Let $X_1, \ldots, X_n \sim \text{Uniform}(a,b)$ where $a$ and $b$ are unknown paramaters and $a < b$.
(a) Find the method of moments estimators for $a$ and $b$.
(b) Find the MLE $\hat{a}$ and $\hat{b}$.
For part (b), consider that
$$ f(x) = \begin{cases} 0 & \text{ if } x \notin [a,b] \\ 1/(b-a) & \text{ if } x \in [a,b] \\ \end{cases} $$
Thus, the MLE estimate will be $(\min \{X_1, \ldots, X_n \}$, $\max \{X_1, \ldots, X_n \})$.
But what about part (a)?
The first moment is $$ \int_a^b x f(x)\,dx = \int_a^b \frac{x\,dx}{b-a} = \frac 1 2 \cdot \frac{b^2-a^2}{b-a} = \frac{b+a} 2. $$ The second moment is $$ \int_a^b x^2 f(x) \,dx = \int_a^b \frac{x^2\,dx}{b-a} = \frac 1 3 \cdot \frac{b^3 -a^3}{b-a} = \frac{b^2+ba+a^2} 3. $$ So equate the sample moments with the population moments found above: \begin{align} & \frac{x_1+\cdots+x_n} n = \overline x = \frac{b+a} 2 \tag 1 \\[10pt] & \frac{x_1^2+\cdots+x_n^2} n = \frac{b^2+ba+a^2} 3 \tag 2 \end{align} It's routine to solve $(1)$ for $b$. Plug that expression into $(2)$ wherever you see $b$. You get a quadratic equation in $a$. Solving a quadratic equation can be done by a known algorithm. You get two solutions. The estimate of $a$ will be the smaller of the two (Exercise: Figure out why it's the smaller one).

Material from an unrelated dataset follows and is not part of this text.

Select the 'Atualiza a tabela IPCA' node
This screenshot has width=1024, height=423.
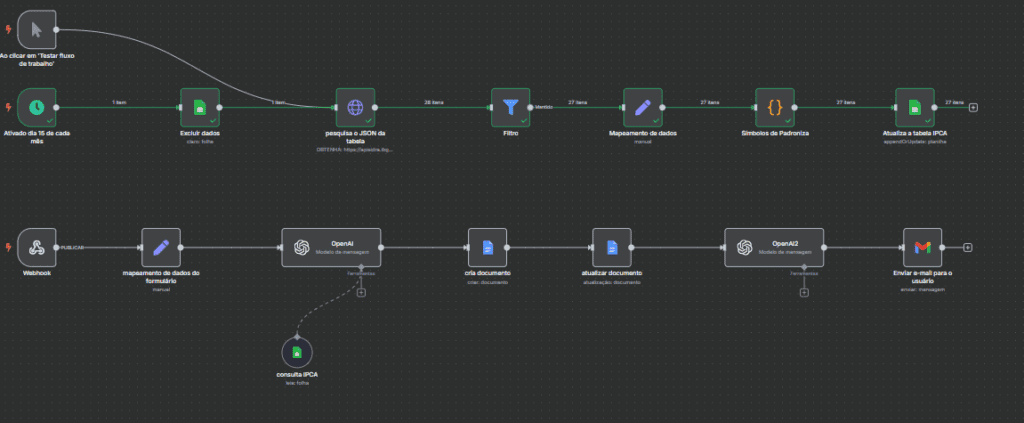[914, 107]
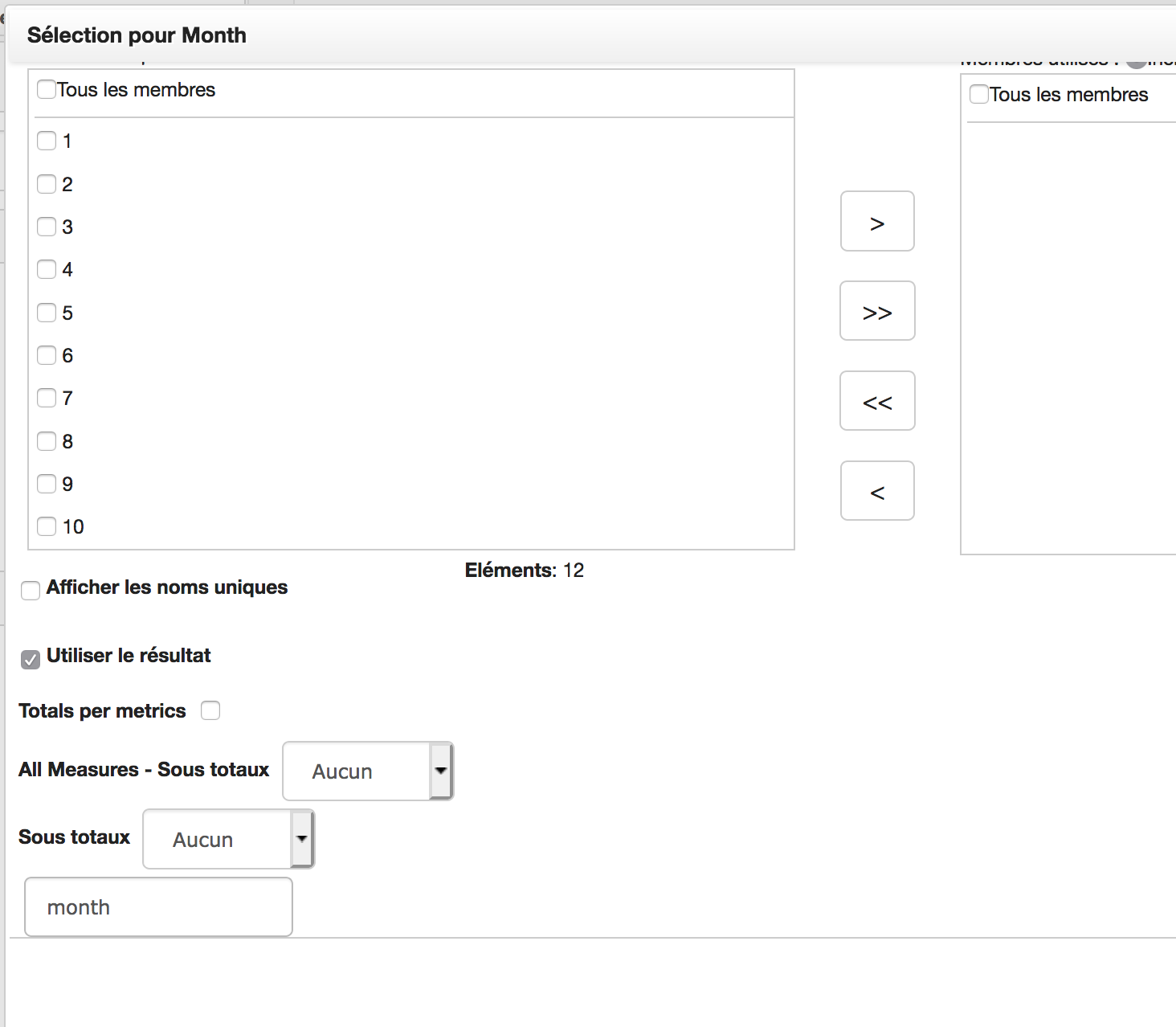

A bit of algebra that may be useful in simplifying the answer is this: $$ \frac{x_1^2+\cdots+x_n^2} n - \left(\frac{x_1+\cdots+x_n} n\right)^2 = \frac{(x_1-\bar x)^2 + \cdots + (x_n-\bar x)^2} n \text{ with } \bar x \text{ as above.} $$
An alternative approach is to let $m$ be the midpoint of the interval $[a,b]$ and let $c$ be the half-length of the interval, so that the interval is $[m-c, m+c]$. Then you'd have \begin{align} & \frac{x_1+\cdots+x_n} n = m, \\[10pt] & \frac{x_1^2+\cdots+x_n^2} n = m^2 + \frac{c^2} 3. \end{align} It's easy to solve that for $m$ and $c$, and above you're given $a$ and $b$ as functions of $m$ and $c$.
Note: The method-of-moments estimators plainly omit some relevant information in the data. The MLEs do not. I won't be surprised if there are some sequences $x_1,\ldots,x_n$ for which the method-of-moments estimator of $b$ is smaller than $\max\{x_1,\ldots,x_n\}$, and if so, then a similar problem would aflict the estimator of $a$ in a data set that can easily be constructed from that one. Maybe both pathologies could occur simultaneously.